L’articolo di Sam Gandy su Nature (link) prosegue affermando che il problema sulla quantificazione dell’efficacia della terapia contro l’amiloide è stato superato nel 2004 utilizzando la tomografia ad emissione di positroni.

L’Alzheimer può iniziare 20 anni prima che la mente mostri segni di deficit cognitivo. Ed è qui che il settore si è fermato per sei anni. Poi, nel 2010, ricercatori dell’Università di Turku in Finlandia hanno dimostrato che l’immunoterapia con un anticorpo monoclonale anti-β-amiloide abbassava la percentuale delle placche di circa il 25 % .

Purtroppo, però, il trattamento, una infusione di anticorpi ogni tre settimane per un anno e mezzo, non ha portato benefici cognitivi per il paziente. Perché l’immunoterapia riduce le placche cerebrali ma non riesce a fermare il declino cognitivo? Forse un anno e mezzo non è abbastanza lungo o forse un 25% di riduzione delle placche è ancora insufficiente. Per verificare questa possibilità gli esperimenti con l’immunoterapia continuano e i risultati sono attesi nel 2013. Un’altra possibilità è che l’anticorpo monoclonale usato potrebbe non attaccare la conformazione di β-amiloide più neurotossica. Allo stato sono in fase di sperimentazione clinica decine di diversi anticorpi monoclonali, come pure l’immunoglobulina per via endovenosa, nella speranza che uno o più sostanze possano riconoscere e neutralizzare le forme più neurotossiche di β-amiloide. C’è almeno un’altra interpretazione dello studio di Turku: la terapia per abbassare i livelli di β-amiloide non avrà mai successo nei pazienti sintomatici. Dati di imaging cerebrale di individui presintomatici portatori della mutazione per la presenilina 1  mostrano che l’accumulo di placche inizia 10-20 anni prima che compaiono i sintomi clinici. Quindi se i soggetti vengono reclutati al primo segno di deficit cognitivo, potrebbero già aver prodotto una quantità sostanziosa di  β-amiloide neurotossica.

La migliore speranza per le terapie rivolte a ridurre i livelli di β-amiloide, quindi, è di dosi a scopo profilattico in fase precoce.

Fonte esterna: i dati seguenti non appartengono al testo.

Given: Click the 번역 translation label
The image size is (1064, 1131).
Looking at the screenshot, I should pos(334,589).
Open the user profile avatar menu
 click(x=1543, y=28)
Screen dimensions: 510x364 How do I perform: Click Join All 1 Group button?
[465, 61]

Di recente è stata proposta una categoria diagnostica di “malattia di Alzheimer presintomatica” per i soggetti con biomarcatori positivi ma senza evidenza di malattia, cognitivamente intatti. Tuttavia, in assenza di un test per prevedere chi svilupperà la malattia di Alzheimer e quando, gli studi di prevenzione sono molto scoraggianti per quanto riguarda le dimensioni della coorte, la durata  e i costi. Il punto di partenza più ovvio è con i portatori di presenilina 1, presenilina 2 o mutazioni di APP, dove rischio di malattia ed i tempi di insorgenza sono altamente prevedibili.

Il Dominantly Inherited Alzheimer Network è stato fondato per individuare i portatori di mutazioni patogenetiche in tutto il mondo ed inserirli in studi di prevenzione con agenti che riducono la β-amiloide.

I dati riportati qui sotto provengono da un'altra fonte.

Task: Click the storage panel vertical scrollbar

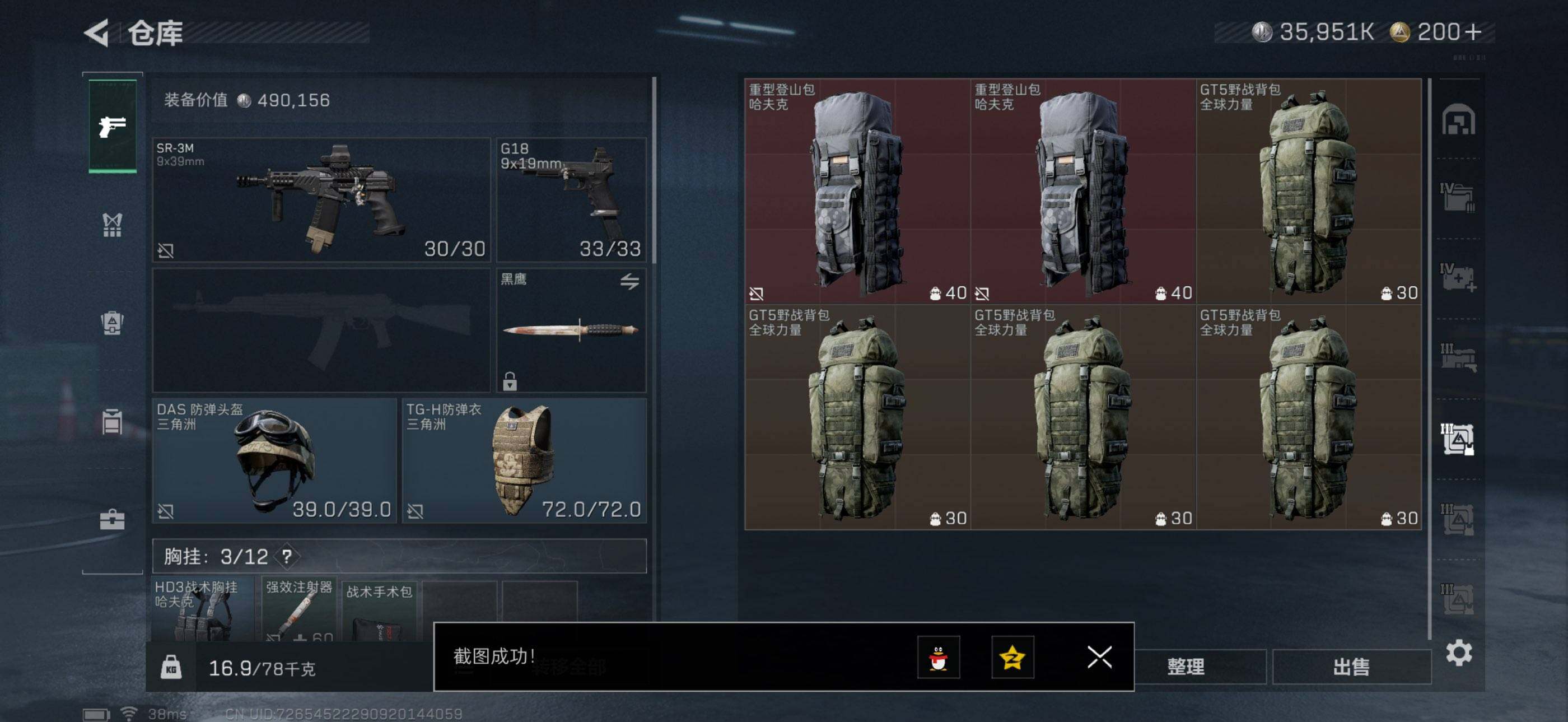Action: pyautogui.click(x=1429, y=359)
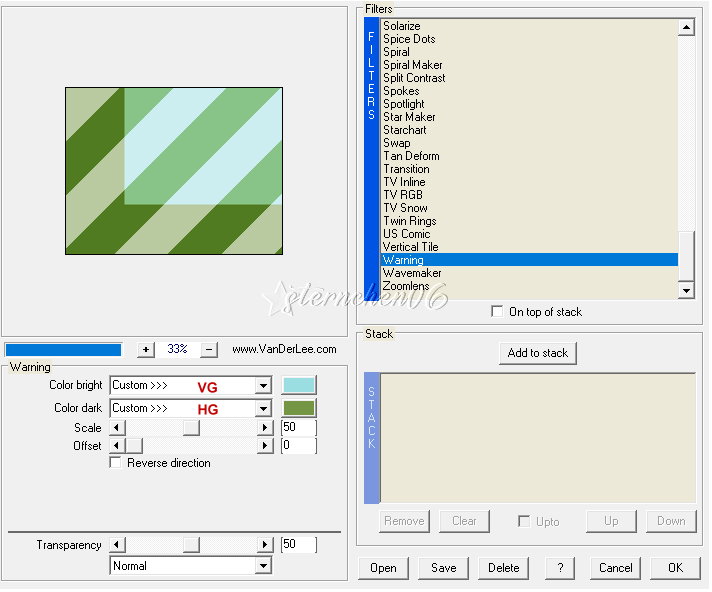Click the minus zoom-out button
Image resolution: width=712 pixels, height=592 pixels.
click(209, 350)

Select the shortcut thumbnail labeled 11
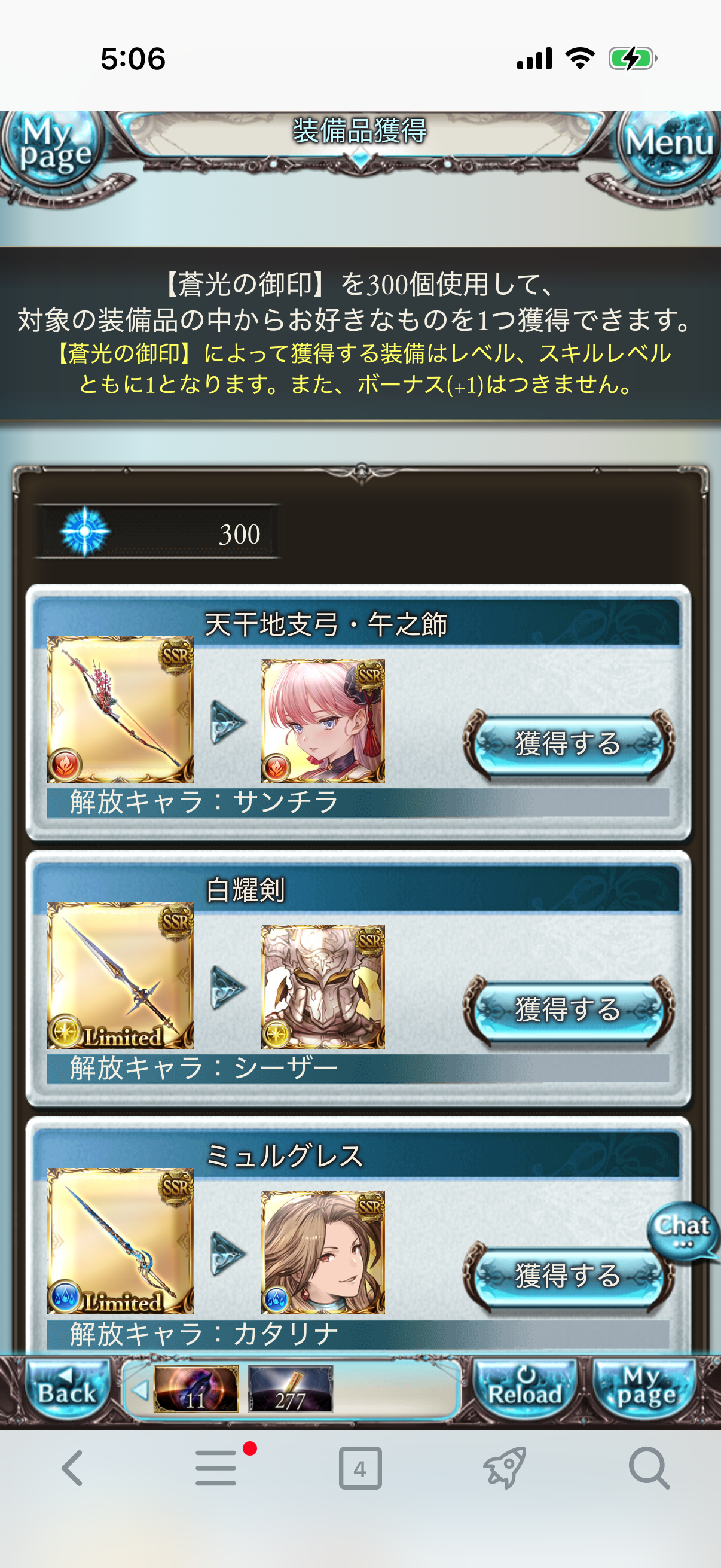pos(196,1389)
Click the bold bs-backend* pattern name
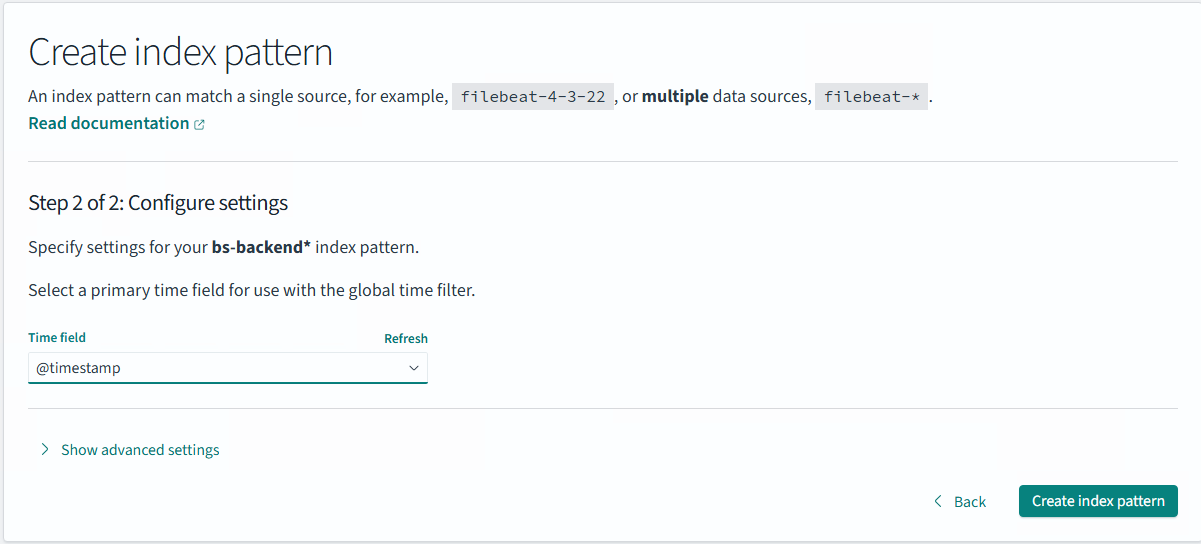1201x544 pixels. 261,247
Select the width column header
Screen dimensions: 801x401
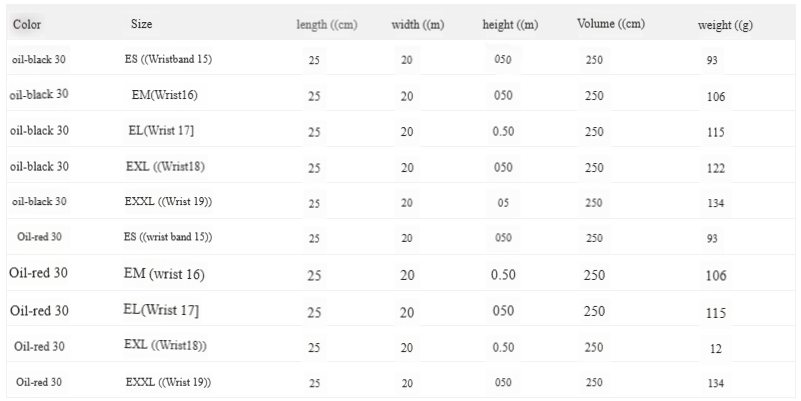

La odissea della β-amiloide  degli ultimi 25 anni ha dimostrato che la lotta alla malattia di Alzheimer non è solo una questione di rimozione delle placche di β-amiloide dal cervello post hoc . Ma il ruolo della β-amiloide deve essere chiarito, e la  ricerca di interventi efficaci deve essere finalizzata ad un buon fine.

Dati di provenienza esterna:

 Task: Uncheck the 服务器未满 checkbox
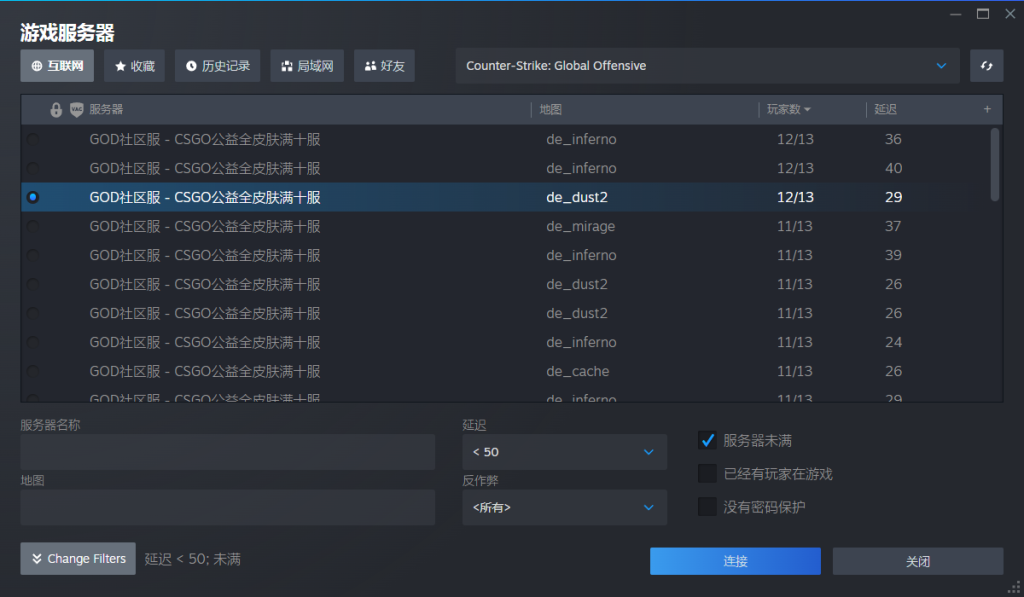(708, 440)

La Malattia di Alzheimer è già un problema per i sistemi sanitari dei paesi occidentali ed è una minaccia crescente per via di sviluppo. Il miglior argomento per incrementare le strategie per abbassare i livelli di β-amiloide è che composti sicuri ed efficaci siano a portata di mano. Perfezionare la selezione dei soggetti e la tempistica di intervento potrebbe ritardare l’insorgenza della malattia di Alzheimer in modo sostanziale. Un secolo di impegno ci ha portato ad un modello razionale di come il morbo di Alzheimer potrebbe cominciare, e non dobbiamo essere scoraggiati dalla prospettiva di un altro decennio o due di lavoro per risolvere definitivamente la questione della β-amiloide e, in definitiva, la sconfitta della malattia. Gli interventi di profilassi per abbassare i livelli di β-amiloide sono, allo stato, la migliore speranza.